Google Postmaster Tools Feedback Loop view with an Identifiers Flagged table.
Google Postmaster Tools Feedback Loop view with an Identifiers Flagged table.
When I see a numeric value in that column, I do not read it as a metric. Numeric identifiers are common because internal systems often use account IDs, campaign IDs, or batch IDs. A value such as "93" can be an account, list, batch, or another value that was stable enough for Google to group.
  1. Identifier: The displayed value is a grouping label tied to a mail stream, not a complaint total.
  2. Privacy: Google hides data when the volume is too low or the identifier is too narrow.
  3. Scope: The value is tied to the selected date point and the domain shown in Postmaster Tools.
  4. Action: Use it to find the affected send segment, then inspect content, audience, and headers.

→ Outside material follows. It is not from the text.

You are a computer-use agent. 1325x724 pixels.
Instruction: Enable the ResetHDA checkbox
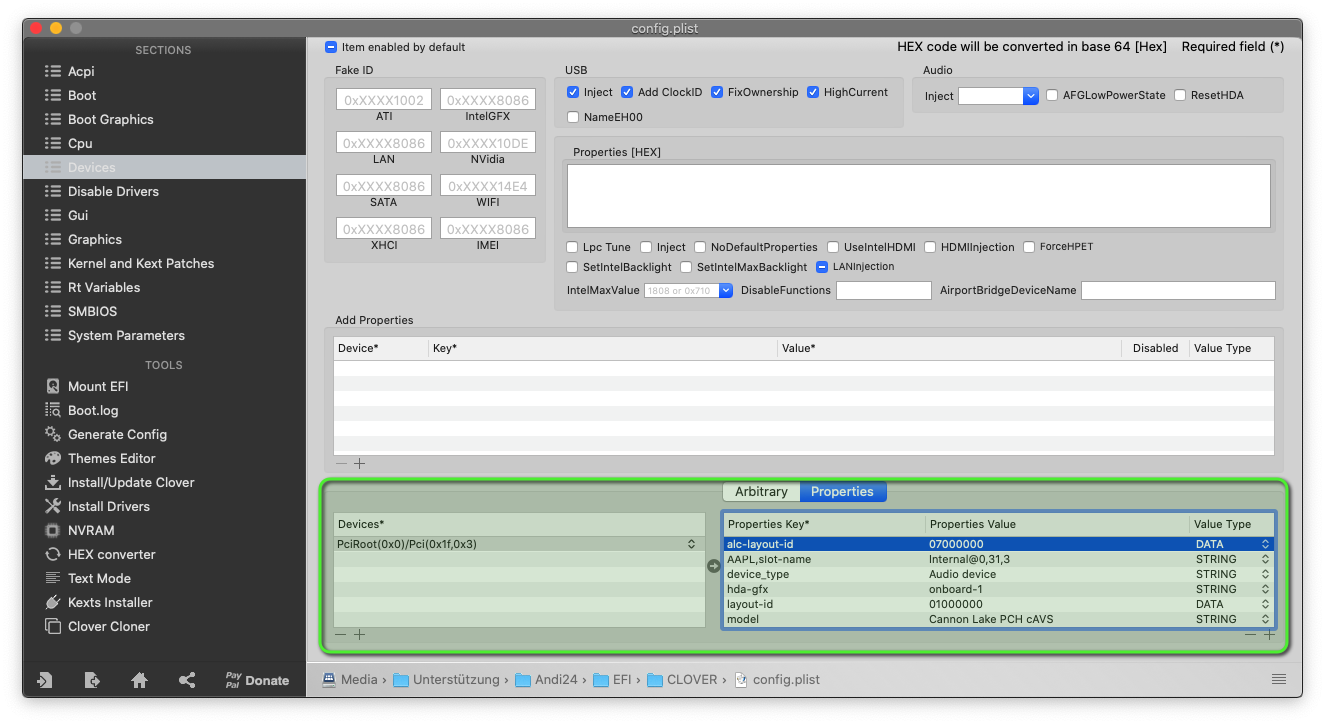[1180, 96]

Quick read for a numeric value
If the table says "93", the safest interpretation is: Google flagged identifier "93" on that date. I would then search send logs for "93" across Feedback-ID values, campaign metadata, list metadata, template tags, and any other stable mail headers.

Why it does not match your Feedback-ID header

The mismatch usually comes from one of four things: the identifier was too granular, the header changed across sends, Google applied a privacy threshold, or the visible value maps to a stable element outside the field you expected. The Gmail FBL view is an aggregate report, not a raw event stream.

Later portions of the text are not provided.